Text section
——
Home educated children are at a “severe disadvantage”? That is a ridiculous statement to make. Badman’s argument is fundamentally flawed. How can anyone say “statistics show” that there is a higher percentage of home educated children not being in employment, education or training than children that go to or have been to school? They have already said that they have no idea how many children really are being home educated.  You cannot do maths if you do not know what numbers to start with!  It’s all just guesswork isn't it?

 

I believe Graham Badman was chosen to carry out this 'study' because in previous years he had stated that he was against home education. I believe that the Government knew what they wanted in the report/review/study and therefore chose Badman to get the outcome they desired.

 

Graham Badman states that "although home educators should not be treated with suspicion, we should know that the risk factor is proportionately double".  Is that not a contradiction in terms?  Basically, Graham Badman is stating that my children are safer with people that I do not know (otherwise known as teachers) than they are with me, their own mother! I find that extremely offensive. 

 

I think every parent in the UK really ought to consider the point that Mr Badman is making, because he seems to be stating that any parent who is home educating or now chooses to de-register their child from school is putting themselves at risk of being labelled as an abuser!

 

It is the legal right of a parent to choose whether their child/children are educated at school or 'otherwise'.  I chose 'otherwise'.  My son (now aged 11 yrs) went to school until he was seven or eight years old. I chose to home educate because I was not happy with the two different schools he had been to. My daughter of six has never been to school.  My son is anti-workbooks and my daughter loves learning because both are now taught in a way that is more fun than sitting in a room full of other children having to learn at the pace that is set out by the teacher. Now they both learn at their own pace and have fun whilst doing so.

 

I asked my son his opinion on whether he was at a 'severe disadvantage' being home educated.  His reply was, “No”. Why? “Because you don’t get bullied. Work is easier because if you don’t understand something you can find out the answer straight away rather than wait for the teacher who is busy with all the other kids. You can go to the toilet when you want. It’s fun. At school you are always having to be quiet. There is more teamwork with home education.”
——
Task set
1. From the home education commentary, list each reason the son gives for saying he is not at a "severe disadvantage."
2. Carry the home education commentary forward from its last sentence.

Collected material
——
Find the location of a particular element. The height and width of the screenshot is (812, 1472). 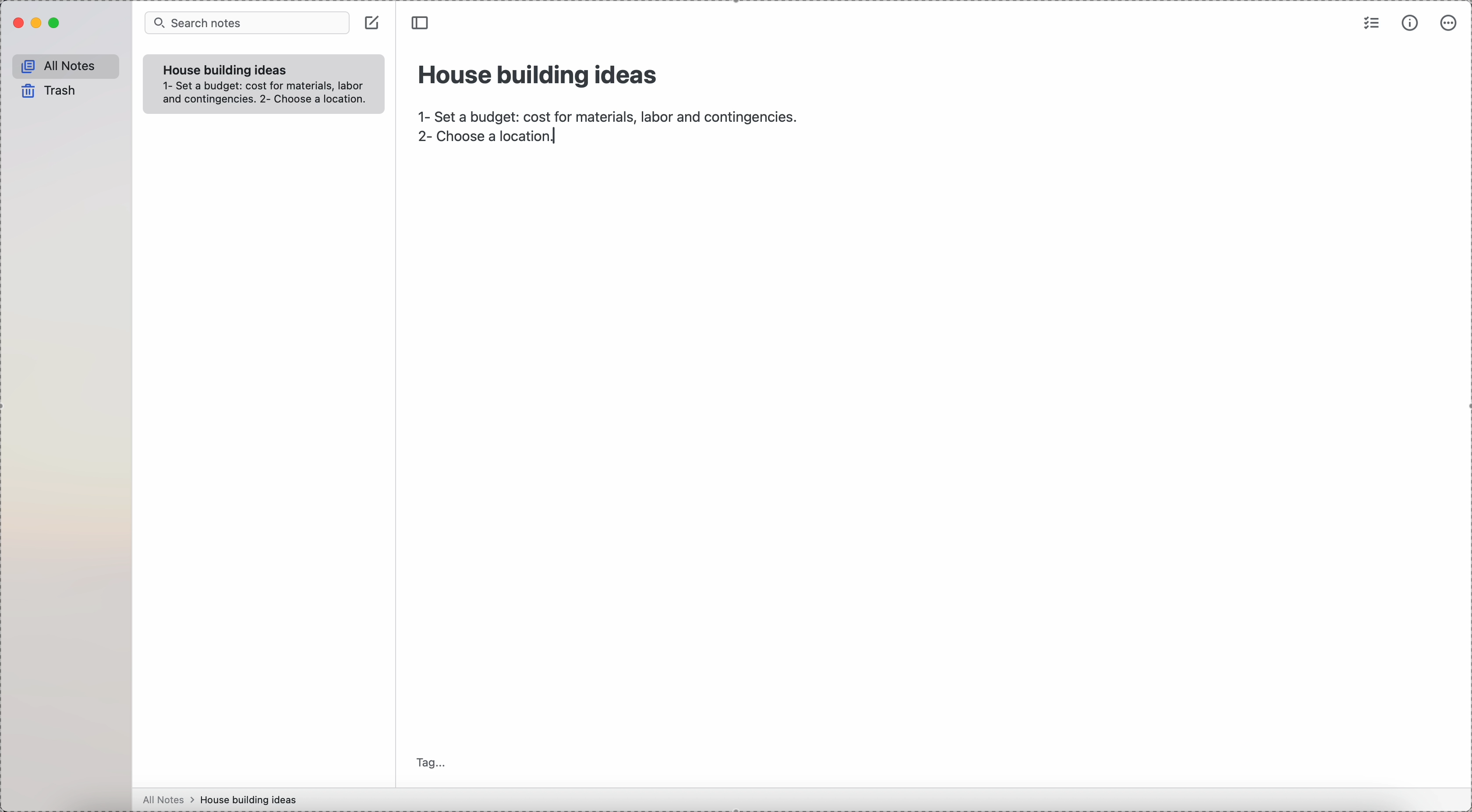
——
The responses
1.
- You don't get bullied.
- Work is easier because if you don't understand something you can find out the answer straight away rather than wait for the teacher, who is busy with all the other kids.
- You can go to the toilet when you want.
- It's fun.
- At school you are always having to be quiet.
- There is more teamwork with home education.

2.
 

They are learning also by watching me build up my own business online (www.TeesOnLine.co.uk).    Both my children love the fact that I have my own small business and they like to be involved when they can. They are learning from this experience much more than they ever would from sitting in a classroom for hours on end. I am 48 years old. I went to school. I left school having taken CSE's.  The highest grade of which was a Grade 1/2 in Typing. When I left school I worked my way up from being a copy typist to finish my career as a marketing co-ordinator at Rolls-Royce... my experience shows that the world is our classroom!

 

Today my children did maths work, then went to our regular home education group (they are not hidden away).  My son goes to a regular youth club session.  I suspect that a home educated child is out and about more than a child that goes to school.  We have museum, science, wildlife sessions, Techniquest, the potential of going to a home ed group just about every day of the week if we wanted to. I think if people fully understood home education as they do more so in the USA, it would be more acceptable in the UK.

 

The Government wants a clearer view of what is deemed to be a 'suitable education' and Ed Balls has announced that they will tell us what that is in 2010. I do wonder why they feel they have the right to continuously tell us what to do when perhaps they should spend more time doing their own maths homework on their expense accounts.